Start of SUPPLIED MATERIAL

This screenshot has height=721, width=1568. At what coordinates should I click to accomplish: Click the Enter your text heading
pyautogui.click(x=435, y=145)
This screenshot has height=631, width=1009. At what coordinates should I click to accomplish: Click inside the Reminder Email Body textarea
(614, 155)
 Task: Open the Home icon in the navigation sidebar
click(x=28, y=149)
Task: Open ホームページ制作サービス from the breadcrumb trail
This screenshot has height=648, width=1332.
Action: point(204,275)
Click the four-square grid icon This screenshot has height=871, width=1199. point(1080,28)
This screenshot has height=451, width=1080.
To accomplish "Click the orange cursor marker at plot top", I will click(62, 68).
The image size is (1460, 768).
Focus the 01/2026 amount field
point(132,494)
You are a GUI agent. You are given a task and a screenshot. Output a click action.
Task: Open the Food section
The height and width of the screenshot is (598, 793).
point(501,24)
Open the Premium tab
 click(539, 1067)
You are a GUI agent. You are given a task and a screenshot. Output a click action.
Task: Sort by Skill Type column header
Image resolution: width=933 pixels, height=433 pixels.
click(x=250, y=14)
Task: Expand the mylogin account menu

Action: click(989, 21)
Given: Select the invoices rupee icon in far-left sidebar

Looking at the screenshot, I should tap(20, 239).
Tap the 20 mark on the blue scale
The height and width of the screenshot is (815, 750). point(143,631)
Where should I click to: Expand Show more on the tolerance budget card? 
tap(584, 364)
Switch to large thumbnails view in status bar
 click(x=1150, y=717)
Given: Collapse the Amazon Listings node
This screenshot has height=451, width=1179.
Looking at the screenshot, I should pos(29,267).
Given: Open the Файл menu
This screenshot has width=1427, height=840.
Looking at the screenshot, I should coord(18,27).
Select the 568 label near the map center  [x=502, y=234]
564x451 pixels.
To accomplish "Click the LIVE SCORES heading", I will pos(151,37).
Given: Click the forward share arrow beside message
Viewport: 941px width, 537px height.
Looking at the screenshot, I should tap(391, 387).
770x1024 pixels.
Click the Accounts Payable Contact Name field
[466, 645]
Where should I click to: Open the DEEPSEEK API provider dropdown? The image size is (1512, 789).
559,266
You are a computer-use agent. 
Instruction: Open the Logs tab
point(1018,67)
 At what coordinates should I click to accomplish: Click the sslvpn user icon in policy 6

End of SUPPLIED MATERIAL

▶ _YOUR TASK_:
Return each line from the entries above that includes "will".

▶ _TASK RESPONSE_:
To accomplish "Click the orange cursor marker at plot top", I will click(62, 68).
To accomplish "Click the LIVE SCORES heading", I will pos(151,37).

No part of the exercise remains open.